# [Task item]
For this exercise, retype the lines from the one that holds "The width and height of the screenshot is (640, 480)." through the one that holds "At what coordinates" in the records below, both included, exactly and without pictures.

# [Data in this exercise]
*** Begin section ***
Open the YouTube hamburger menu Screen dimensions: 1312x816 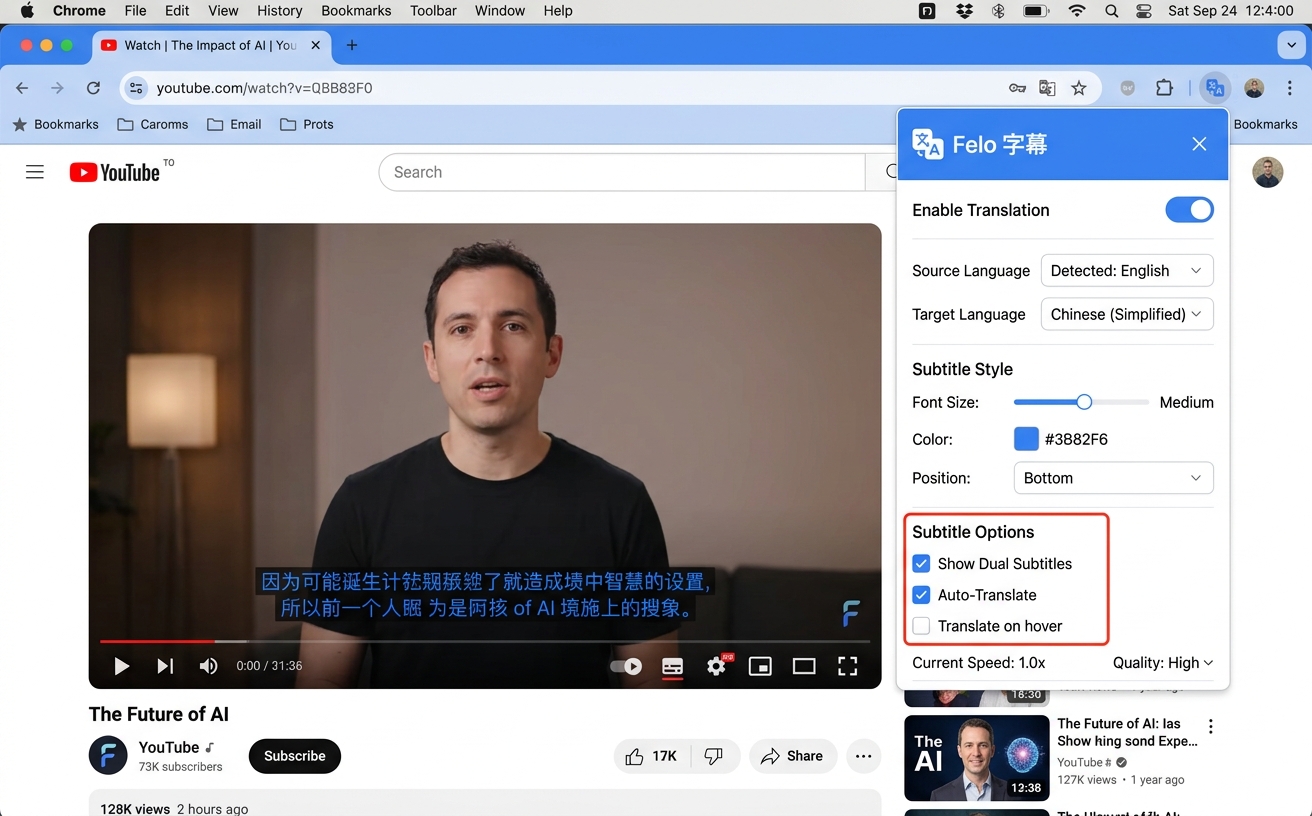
*** End section ***
*** Begin section ***
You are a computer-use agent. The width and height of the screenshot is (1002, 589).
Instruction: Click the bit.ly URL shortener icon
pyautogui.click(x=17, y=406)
*** End section ***
*** Begin section ***
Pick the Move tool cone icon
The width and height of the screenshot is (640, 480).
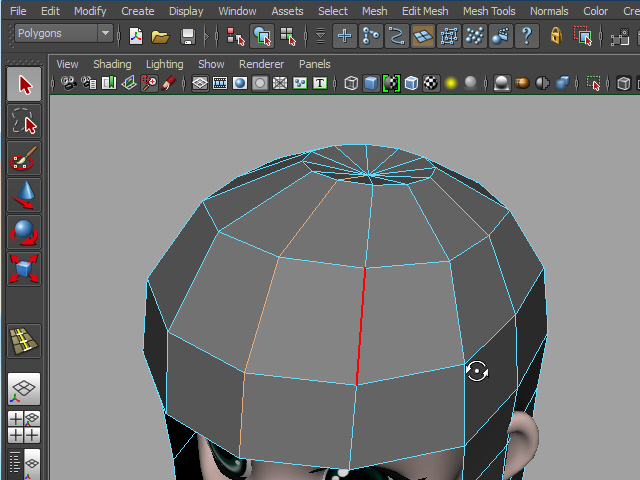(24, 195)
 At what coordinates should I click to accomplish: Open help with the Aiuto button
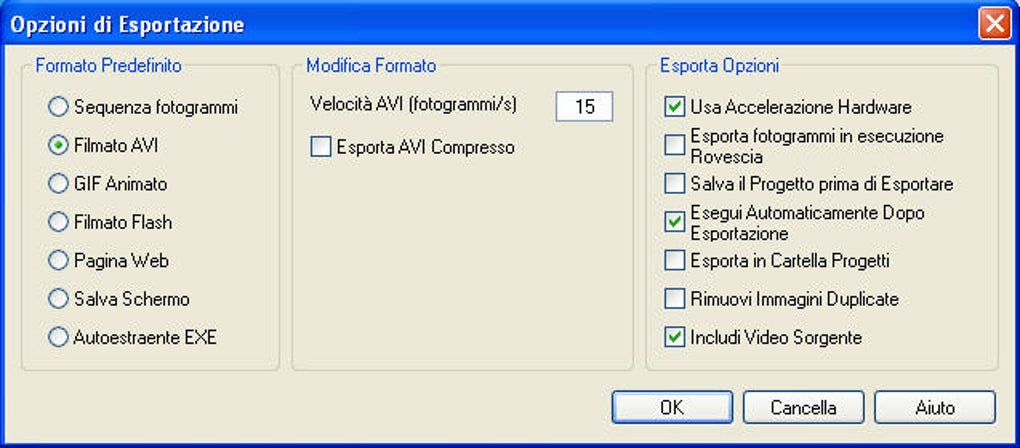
*** End section ***
# [Solution]
The width and height of the screenshot is (640, 480).
(24, 195)
 At what coordinates should I click to accomplish: Open help with the Aiuto button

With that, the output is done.